(Stored data)
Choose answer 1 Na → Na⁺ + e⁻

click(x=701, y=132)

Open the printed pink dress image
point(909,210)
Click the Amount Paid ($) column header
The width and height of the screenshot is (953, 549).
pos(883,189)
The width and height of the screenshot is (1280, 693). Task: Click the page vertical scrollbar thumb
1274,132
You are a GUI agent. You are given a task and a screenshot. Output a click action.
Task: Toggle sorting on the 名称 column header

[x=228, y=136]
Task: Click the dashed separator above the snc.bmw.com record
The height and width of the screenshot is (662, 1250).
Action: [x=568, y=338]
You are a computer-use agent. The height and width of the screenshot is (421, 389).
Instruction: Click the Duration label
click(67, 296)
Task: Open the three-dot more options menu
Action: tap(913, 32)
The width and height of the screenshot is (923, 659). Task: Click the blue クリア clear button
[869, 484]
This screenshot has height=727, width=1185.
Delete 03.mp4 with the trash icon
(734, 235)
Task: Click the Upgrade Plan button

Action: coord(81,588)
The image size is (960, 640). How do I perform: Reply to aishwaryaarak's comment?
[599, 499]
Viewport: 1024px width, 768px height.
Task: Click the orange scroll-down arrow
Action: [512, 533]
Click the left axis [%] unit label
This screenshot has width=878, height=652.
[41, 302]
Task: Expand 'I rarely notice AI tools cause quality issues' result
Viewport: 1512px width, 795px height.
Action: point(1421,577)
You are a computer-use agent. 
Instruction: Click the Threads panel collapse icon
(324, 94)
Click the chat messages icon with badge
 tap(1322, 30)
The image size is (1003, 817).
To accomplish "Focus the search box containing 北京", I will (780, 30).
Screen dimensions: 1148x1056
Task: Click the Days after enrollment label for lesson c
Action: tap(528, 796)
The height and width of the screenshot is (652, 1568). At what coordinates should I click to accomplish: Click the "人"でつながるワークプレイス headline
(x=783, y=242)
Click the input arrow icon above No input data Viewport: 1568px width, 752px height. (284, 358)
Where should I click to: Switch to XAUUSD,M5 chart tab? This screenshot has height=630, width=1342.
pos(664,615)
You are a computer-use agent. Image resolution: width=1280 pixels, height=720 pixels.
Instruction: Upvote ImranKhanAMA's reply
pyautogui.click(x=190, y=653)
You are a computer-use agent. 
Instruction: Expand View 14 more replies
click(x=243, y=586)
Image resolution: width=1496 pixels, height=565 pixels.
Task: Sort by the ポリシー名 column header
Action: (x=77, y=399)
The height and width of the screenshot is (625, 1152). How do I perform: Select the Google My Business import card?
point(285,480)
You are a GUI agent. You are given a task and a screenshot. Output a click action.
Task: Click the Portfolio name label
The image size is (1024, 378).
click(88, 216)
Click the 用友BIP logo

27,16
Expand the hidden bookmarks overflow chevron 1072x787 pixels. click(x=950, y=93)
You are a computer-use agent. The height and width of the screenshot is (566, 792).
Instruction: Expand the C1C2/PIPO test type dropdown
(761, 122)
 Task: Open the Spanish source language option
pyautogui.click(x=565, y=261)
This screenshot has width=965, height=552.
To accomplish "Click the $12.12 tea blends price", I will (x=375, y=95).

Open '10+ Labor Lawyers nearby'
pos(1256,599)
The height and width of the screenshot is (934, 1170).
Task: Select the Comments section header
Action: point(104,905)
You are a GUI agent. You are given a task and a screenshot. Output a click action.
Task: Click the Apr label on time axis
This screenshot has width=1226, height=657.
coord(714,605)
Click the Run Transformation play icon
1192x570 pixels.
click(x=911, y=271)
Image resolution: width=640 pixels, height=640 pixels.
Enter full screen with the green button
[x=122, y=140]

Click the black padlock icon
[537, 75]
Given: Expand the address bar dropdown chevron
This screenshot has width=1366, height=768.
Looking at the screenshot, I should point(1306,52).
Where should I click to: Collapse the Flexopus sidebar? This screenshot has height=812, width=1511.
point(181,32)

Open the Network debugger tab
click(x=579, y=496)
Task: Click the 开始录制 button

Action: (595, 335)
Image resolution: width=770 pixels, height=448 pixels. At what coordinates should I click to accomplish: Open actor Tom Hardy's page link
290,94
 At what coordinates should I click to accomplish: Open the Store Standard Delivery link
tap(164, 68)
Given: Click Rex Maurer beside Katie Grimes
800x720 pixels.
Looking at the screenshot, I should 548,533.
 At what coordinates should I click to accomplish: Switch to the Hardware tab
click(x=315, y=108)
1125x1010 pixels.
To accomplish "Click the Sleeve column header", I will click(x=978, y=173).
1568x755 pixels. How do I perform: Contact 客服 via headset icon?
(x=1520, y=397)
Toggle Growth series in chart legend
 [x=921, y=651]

▶ _WHAT YOU WILL DO_
Check the entries above for the word "axis" and copy every line where it turns up.

▶ _RESULT BELOW_
Click the left axis [%] unit label
Task: Click the Apr label on time axis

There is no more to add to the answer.